■ Given records:
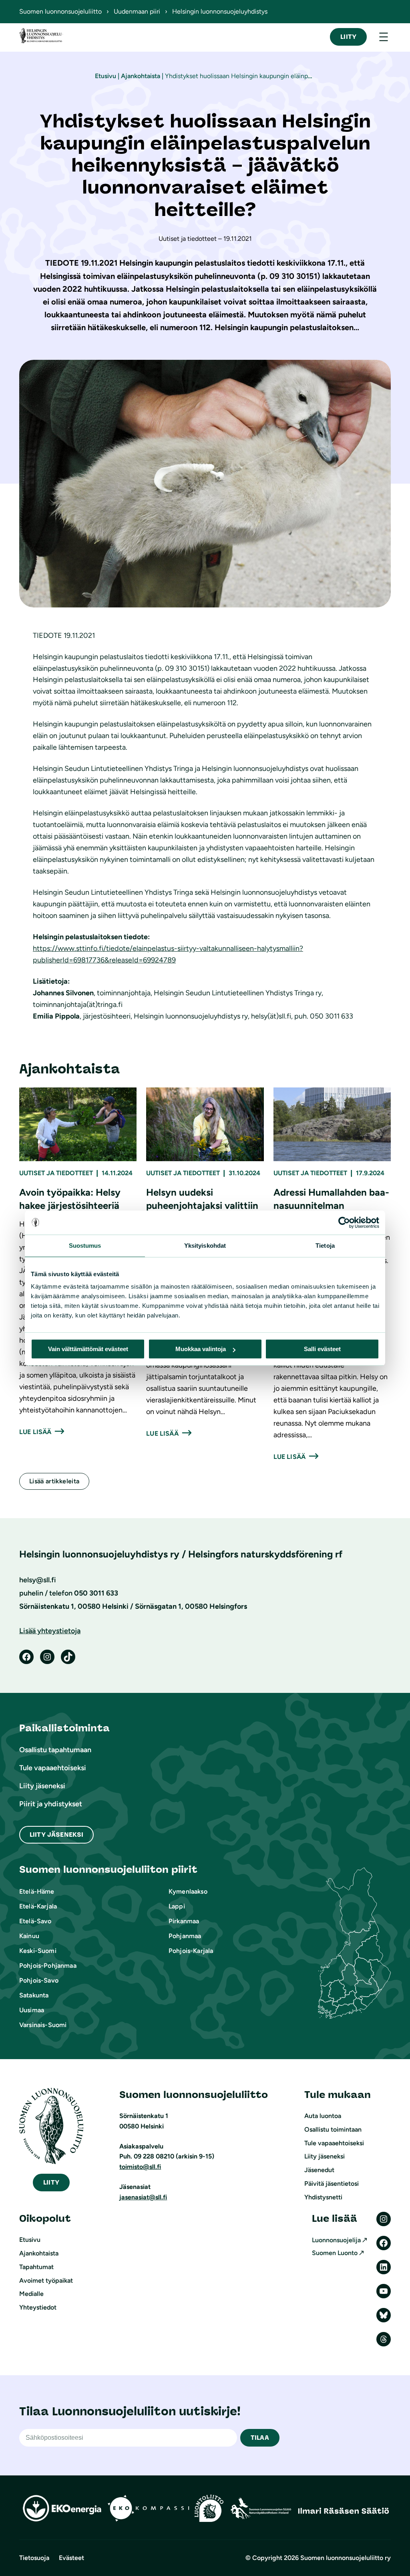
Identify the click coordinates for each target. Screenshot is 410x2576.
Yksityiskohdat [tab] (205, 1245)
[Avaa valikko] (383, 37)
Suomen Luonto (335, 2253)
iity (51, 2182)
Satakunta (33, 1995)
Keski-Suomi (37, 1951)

---

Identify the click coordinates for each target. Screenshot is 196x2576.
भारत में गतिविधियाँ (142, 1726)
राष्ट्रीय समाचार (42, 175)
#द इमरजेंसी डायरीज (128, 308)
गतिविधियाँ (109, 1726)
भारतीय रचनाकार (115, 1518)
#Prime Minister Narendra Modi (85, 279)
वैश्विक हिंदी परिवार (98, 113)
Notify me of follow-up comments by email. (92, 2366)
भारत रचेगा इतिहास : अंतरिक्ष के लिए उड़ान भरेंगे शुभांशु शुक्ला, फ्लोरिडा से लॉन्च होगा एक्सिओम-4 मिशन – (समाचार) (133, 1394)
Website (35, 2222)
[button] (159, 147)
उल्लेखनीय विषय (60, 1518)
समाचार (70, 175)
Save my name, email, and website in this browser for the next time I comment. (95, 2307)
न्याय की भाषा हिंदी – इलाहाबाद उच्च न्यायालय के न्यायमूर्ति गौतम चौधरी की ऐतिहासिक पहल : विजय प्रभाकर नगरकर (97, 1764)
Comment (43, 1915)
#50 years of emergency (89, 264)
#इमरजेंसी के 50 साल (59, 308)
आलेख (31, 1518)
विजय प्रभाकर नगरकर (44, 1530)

■ Problem requirements:
Report every line from the material above that mentions the word "coordinates".

■ Reply:
Identify the click coordinates for each target. Screenshot is 410x2576.
Identify the click coordinates for each target. Screenshot is 196x2576.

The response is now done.